HomeJapanese AmericanIron Chef Masaharu Morimoto not slowed by the pandemic

Iron Chef Masaharu Morimoto not slowed by the pandemic

By Louis Chan, AsAmNews National Correspondent

Former Iron Chef Masaharu Morimoto does not know the meaning of surrender.

The New York location of his famed Morimoto Restaurant will serve its last meal in May, a victim of the coronavirus pandemic. But Morimoto is already busy with his latest venture: Momosan Ramen and Sake.

He says the restaurant is designed to be “full of bold, fun, and new flavors” and combines familiar dishes like ramen with other foods less familiar to an American audience such as crispy pig. Momosan Wynwood in Miami opened Christmas week and he plans to open Momosan Santana Row in San Jose this summer.

“I have learned so much throughout my career but still face new challenges each day and continue to grow from these learnings,” Morimoto told AsAmNews via email. “Sometimes circumstances out of our control like location or one of many other factors can still play a role in the success of a restaurant.”

Morimoto turned his fame as Iron Chef Japan into a multi-national brand.
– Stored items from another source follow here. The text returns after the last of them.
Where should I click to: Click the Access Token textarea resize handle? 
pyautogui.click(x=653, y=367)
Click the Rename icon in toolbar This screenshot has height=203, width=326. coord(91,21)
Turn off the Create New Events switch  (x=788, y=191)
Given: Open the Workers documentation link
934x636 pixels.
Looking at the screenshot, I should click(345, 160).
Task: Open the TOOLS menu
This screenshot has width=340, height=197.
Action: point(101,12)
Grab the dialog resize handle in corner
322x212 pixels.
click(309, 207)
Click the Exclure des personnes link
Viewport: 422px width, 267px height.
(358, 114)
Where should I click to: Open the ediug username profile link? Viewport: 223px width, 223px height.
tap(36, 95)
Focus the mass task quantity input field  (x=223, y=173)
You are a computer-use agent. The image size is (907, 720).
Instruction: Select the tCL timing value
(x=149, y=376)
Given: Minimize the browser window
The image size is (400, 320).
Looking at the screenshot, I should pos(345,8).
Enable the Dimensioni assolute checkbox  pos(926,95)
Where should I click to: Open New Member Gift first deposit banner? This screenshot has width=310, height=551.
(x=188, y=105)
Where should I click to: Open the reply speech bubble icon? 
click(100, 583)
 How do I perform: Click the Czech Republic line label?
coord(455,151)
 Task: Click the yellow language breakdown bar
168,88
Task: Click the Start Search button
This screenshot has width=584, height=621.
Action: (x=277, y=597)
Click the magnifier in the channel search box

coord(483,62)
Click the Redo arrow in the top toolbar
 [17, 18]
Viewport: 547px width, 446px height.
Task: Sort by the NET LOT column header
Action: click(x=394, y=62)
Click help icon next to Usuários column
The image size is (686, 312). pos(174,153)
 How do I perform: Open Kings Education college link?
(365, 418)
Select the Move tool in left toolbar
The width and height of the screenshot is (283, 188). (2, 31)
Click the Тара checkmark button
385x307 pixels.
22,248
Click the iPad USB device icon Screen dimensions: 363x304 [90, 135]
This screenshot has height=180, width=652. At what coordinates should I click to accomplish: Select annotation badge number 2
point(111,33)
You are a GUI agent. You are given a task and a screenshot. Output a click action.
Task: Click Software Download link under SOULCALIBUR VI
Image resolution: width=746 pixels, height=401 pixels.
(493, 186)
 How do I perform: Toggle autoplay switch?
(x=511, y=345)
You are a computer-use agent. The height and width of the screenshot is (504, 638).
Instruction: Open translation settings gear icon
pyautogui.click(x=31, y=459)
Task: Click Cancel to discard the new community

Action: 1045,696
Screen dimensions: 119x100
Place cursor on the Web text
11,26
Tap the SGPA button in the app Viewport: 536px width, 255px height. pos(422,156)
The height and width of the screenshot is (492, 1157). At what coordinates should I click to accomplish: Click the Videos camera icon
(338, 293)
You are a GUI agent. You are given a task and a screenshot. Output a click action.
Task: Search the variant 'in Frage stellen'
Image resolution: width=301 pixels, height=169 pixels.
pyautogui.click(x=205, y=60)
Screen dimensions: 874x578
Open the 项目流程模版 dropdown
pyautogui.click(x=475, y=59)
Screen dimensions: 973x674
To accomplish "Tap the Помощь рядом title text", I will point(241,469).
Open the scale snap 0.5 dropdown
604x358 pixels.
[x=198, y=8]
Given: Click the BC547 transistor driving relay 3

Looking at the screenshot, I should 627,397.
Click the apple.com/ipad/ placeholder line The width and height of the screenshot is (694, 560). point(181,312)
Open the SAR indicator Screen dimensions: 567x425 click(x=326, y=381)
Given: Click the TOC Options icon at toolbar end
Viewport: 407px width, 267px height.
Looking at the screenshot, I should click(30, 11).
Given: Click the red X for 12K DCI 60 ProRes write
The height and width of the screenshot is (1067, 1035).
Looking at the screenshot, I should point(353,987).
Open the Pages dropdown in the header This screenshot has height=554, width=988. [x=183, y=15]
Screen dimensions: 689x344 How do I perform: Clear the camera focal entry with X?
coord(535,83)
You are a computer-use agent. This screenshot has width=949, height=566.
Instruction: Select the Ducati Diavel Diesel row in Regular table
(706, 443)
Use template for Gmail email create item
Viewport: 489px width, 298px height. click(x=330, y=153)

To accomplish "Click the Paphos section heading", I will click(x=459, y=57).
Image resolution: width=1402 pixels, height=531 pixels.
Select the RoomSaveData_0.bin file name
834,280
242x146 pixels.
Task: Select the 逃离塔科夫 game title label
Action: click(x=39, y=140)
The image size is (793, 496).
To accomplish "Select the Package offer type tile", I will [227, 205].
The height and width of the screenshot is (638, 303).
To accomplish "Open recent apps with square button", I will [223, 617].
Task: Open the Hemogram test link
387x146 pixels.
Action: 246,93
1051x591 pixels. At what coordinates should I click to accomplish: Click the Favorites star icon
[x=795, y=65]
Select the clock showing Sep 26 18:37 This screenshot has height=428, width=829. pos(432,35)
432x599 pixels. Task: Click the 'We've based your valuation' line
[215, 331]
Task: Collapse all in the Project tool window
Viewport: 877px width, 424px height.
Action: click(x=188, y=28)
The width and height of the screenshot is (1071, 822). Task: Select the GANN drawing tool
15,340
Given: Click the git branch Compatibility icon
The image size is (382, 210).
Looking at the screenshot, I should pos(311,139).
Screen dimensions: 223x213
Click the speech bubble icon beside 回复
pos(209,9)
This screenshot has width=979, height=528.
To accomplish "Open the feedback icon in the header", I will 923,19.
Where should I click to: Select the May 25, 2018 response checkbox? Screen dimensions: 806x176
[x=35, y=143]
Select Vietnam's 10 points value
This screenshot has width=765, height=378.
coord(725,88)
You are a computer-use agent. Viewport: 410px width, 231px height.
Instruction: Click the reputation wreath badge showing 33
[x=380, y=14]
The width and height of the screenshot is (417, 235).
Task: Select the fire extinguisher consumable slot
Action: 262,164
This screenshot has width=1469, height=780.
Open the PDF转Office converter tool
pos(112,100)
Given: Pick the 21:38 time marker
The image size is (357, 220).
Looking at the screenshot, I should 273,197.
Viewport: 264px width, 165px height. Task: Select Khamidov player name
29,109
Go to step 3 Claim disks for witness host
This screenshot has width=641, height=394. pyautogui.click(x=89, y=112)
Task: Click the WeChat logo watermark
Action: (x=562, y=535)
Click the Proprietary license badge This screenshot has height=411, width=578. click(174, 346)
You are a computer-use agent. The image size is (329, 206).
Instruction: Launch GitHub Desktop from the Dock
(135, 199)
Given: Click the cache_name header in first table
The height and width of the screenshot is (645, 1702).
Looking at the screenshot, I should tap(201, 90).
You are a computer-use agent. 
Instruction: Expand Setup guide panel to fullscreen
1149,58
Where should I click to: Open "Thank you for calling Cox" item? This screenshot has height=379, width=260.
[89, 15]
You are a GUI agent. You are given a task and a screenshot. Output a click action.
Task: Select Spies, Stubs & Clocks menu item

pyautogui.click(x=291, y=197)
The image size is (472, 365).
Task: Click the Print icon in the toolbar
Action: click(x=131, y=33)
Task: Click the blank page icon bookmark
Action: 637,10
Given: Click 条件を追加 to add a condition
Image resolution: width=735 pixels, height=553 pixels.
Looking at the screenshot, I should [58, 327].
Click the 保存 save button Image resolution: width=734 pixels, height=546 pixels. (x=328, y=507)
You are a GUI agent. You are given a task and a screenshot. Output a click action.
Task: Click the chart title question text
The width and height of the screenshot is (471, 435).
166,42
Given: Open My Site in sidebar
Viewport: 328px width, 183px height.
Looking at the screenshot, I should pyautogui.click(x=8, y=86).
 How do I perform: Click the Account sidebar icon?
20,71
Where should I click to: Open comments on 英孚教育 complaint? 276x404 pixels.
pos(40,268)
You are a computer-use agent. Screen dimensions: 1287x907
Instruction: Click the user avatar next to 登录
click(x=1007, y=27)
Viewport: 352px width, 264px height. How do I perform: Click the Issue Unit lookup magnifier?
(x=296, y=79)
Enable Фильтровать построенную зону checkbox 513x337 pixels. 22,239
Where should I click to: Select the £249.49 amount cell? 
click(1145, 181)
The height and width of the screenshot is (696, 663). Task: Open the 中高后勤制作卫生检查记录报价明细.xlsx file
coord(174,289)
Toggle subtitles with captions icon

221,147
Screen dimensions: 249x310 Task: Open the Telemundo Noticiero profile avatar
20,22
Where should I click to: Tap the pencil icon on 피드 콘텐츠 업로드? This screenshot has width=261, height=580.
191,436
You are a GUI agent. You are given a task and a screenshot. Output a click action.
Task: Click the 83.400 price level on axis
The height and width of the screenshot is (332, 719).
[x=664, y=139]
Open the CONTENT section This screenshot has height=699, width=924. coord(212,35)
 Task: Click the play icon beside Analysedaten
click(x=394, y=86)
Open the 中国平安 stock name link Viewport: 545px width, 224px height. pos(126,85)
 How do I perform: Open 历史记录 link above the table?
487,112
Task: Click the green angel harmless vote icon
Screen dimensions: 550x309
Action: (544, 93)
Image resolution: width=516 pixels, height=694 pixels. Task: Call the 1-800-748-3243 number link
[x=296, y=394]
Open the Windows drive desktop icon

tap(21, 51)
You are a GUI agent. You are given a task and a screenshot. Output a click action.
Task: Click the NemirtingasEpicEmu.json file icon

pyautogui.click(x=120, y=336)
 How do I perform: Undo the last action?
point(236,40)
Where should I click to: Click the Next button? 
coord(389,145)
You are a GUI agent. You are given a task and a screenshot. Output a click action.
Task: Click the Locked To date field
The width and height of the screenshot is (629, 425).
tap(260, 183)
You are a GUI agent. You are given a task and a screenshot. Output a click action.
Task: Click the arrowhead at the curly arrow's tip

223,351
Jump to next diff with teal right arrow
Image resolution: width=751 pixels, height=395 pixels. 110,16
The campy show hasn’t been on the air for decades, but remains a cultural icon and on the minds of many who grew up in the 90’s.

He’s opened more than a dozen restaurants in Philadelphia, Las Vegas, Orlando, Waikiki, Maui, Napa, Tokyo, New York, Seattle and now Miami. His name is also associated with his own line of beer, wine and sakes. He also markets his own grapeseed oil, miso soup, ramen and even knives. Morimoto also authored two Japanese cook books.

He carries the same intense resolve and competitive fierceness he showed on both the Iron Chef and Iron Chef America with him in his business ventures.

He describes himself as focused, yet fun when away from stress, pressure and competition. Morimoto tells AsAmNews the man Iron Chef fans saw is his “real-life personality.”

from Masahara Morimoto

That competitive streak perhaps originated during his youth when he aspired to be a professional baseball player. He played catcher, sending signals to the pitcher about what to throw and snagging every baseball thrown his way. A broken shoulder ended his aspirations and set him on the path into the culinary world.

In November, the Asian Hall of Fame in Seattle inducted him as a member of its class of 2020.

“I take so much pride in being Japanese, so being awarded the “Culinary Icon Award” from the Asian Hall of Fame is very special,” he said. “I am very humbled by all my fame and success in America.”

Yet his ties to Japan where many of his relatives live remain strong. He says his home country continues to give him generous support and encourages him to share his food vision with the world.

“I think Americans can be a bit intimated by Japanese cuisine and cooking, but there are so many great Japanese dishes that I believe any taste palette would enjoy. Japanese cooking has brought me so much joy throughout my life, and I’m passionate about teaching people simple skills to make delicious Japanese dishes.”